**EXERCISE DIRECTIONS:**
Copy the lines below verbatim, starting with the line containing "Task: Click the Заблоковані домени icon" and ending with the line containing "This screenshot has height=1111, width=625.", both included.

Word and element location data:
* * * * * * *

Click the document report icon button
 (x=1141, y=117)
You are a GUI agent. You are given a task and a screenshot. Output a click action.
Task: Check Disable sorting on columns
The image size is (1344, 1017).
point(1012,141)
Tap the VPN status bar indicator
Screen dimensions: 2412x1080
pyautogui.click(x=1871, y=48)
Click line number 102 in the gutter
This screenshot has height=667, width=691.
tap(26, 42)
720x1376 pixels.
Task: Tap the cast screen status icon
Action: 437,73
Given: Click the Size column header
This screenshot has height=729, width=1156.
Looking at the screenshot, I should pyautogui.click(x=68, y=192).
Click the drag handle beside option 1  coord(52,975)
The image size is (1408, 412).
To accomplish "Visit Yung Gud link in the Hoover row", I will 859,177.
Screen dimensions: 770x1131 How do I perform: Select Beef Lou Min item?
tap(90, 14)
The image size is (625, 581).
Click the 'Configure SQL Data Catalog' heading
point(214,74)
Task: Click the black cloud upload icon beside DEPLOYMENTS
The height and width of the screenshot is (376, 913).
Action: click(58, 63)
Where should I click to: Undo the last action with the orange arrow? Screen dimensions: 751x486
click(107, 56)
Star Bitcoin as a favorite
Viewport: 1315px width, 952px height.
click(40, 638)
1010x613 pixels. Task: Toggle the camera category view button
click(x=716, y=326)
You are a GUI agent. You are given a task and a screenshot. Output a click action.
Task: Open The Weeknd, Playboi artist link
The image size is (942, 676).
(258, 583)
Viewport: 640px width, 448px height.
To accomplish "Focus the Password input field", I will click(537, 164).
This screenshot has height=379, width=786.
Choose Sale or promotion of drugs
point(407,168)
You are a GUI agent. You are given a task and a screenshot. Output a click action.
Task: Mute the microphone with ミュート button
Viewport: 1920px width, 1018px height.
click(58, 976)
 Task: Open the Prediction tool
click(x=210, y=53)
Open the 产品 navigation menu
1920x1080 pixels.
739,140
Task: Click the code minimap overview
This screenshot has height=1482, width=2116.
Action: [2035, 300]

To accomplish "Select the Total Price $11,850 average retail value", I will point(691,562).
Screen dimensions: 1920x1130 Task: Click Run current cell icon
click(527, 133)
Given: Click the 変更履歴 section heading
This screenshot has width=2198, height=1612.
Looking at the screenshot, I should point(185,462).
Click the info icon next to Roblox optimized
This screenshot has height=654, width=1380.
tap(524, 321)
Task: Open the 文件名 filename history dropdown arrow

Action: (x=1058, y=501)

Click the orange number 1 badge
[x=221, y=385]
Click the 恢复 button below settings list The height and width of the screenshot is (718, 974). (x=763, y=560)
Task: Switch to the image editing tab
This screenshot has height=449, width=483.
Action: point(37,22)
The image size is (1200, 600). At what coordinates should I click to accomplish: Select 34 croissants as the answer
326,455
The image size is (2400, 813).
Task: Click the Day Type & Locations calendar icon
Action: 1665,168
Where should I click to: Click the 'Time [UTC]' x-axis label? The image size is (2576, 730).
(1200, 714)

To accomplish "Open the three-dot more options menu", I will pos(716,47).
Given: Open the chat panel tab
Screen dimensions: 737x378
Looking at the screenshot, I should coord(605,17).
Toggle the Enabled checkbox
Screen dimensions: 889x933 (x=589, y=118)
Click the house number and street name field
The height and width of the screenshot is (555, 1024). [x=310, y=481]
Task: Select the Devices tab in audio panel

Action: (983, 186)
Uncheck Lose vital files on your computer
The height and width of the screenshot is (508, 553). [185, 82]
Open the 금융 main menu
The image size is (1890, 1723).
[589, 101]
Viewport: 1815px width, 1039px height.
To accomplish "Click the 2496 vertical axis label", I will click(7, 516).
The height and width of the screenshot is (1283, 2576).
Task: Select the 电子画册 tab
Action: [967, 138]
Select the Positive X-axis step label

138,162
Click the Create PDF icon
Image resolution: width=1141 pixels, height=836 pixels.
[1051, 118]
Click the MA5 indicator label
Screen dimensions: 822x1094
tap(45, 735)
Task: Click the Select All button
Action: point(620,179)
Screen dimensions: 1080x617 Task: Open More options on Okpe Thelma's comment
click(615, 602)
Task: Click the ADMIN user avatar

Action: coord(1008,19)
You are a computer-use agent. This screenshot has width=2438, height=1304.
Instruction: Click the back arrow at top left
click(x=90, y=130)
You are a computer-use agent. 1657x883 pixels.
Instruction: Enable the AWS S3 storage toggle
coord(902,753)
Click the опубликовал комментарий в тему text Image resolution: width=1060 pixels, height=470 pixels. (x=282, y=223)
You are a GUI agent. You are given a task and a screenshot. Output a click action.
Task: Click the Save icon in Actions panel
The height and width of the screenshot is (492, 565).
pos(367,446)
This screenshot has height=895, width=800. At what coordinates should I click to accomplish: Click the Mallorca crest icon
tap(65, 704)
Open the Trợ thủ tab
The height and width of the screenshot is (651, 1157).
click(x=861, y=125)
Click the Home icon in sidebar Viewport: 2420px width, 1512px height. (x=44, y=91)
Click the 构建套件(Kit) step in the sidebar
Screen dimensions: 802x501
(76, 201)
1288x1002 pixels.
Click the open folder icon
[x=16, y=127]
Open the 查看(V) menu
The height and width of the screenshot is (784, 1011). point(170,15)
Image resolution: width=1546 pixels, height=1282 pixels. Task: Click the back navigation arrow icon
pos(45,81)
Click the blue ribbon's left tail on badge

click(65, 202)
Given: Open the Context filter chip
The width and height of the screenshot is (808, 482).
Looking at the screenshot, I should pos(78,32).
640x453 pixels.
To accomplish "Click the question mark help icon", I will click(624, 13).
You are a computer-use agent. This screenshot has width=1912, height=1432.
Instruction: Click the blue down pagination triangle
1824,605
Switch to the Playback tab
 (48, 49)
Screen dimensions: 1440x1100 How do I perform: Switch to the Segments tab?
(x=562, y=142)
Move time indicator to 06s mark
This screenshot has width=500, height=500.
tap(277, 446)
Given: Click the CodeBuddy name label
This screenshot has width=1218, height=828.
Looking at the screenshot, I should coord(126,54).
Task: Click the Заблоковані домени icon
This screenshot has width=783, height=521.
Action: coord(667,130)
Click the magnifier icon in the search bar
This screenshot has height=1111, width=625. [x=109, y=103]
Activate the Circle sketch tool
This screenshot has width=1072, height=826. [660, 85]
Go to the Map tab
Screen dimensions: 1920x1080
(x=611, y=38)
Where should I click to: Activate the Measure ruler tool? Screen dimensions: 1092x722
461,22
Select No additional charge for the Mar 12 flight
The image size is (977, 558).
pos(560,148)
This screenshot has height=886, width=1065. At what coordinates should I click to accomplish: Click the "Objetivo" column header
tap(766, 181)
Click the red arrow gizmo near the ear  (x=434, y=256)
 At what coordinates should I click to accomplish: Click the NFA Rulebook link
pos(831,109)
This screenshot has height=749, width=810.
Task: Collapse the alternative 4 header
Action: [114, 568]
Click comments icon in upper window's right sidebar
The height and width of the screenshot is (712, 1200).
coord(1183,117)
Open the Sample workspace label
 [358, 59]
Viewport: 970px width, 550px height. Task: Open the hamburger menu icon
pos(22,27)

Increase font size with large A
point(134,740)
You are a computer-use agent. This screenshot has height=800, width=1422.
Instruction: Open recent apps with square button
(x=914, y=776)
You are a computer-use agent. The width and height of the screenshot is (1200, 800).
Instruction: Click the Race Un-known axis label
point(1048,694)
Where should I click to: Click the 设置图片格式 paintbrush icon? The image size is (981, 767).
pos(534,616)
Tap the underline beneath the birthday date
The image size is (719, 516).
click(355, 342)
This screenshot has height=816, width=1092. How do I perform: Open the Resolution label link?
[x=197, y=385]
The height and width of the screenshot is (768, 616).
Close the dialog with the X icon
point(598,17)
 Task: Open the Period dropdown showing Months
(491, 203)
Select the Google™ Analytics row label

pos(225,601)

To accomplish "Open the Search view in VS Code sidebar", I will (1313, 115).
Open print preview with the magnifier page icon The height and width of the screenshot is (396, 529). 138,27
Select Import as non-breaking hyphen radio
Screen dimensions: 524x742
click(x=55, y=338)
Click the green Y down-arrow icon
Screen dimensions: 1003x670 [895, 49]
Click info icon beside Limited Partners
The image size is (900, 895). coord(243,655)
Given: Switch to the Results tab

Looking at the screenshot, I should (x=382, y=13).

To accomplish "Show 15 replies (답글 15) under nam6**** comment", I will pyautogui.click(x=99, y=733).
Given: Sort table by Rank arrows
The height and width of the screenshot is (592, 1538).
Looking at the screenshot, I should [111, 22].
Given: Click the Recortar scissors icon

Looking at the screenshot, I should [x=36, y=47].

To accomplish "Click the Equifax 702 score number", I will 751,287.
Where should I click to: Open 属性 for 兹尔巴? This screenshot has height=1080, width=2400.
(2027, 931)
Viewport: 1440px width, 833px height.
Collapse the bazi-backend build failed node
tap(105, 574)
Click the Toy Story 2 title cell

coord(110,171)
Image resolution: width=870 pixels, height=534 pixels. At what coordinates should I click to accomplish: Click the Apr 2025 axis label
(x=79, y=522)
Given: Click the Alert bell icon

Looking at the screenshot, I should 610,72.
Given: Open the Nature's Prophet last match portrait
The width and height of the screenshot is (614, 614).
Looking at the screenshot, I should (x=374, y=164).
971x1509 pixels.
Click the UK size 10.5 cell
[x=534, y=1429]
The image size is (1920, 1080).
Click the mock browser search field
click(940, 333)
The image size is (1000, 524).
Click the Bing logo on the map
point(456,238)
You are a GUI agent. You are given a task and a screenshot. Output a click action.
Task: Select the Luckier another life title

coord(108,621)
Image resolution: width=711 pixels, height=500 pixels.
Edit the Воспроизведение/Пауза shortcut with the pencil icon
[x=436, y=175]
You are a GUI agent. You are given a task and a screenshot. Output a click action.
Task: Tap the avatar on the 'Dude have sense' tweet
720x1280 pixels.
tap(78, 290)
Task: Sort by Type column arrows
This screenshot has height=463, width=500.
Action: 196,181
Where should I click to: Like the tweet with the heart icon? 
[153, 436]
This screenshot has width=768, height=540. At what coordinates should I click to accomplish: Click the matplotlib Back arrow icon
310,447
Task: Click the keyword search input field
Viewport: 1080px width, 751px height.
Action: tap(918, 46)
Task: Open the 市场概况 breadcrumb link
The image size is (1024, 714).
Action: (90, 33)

* * * * * * *

**EXERCISE ANSWER:**
Task: Click the Заблоковані домени icon
This screenshot has width=783, height=521.
Action: coord(667,130)
Click the magnifier icon in the search bar
This screenshot has height=1111, width=625. [x=109, y=103]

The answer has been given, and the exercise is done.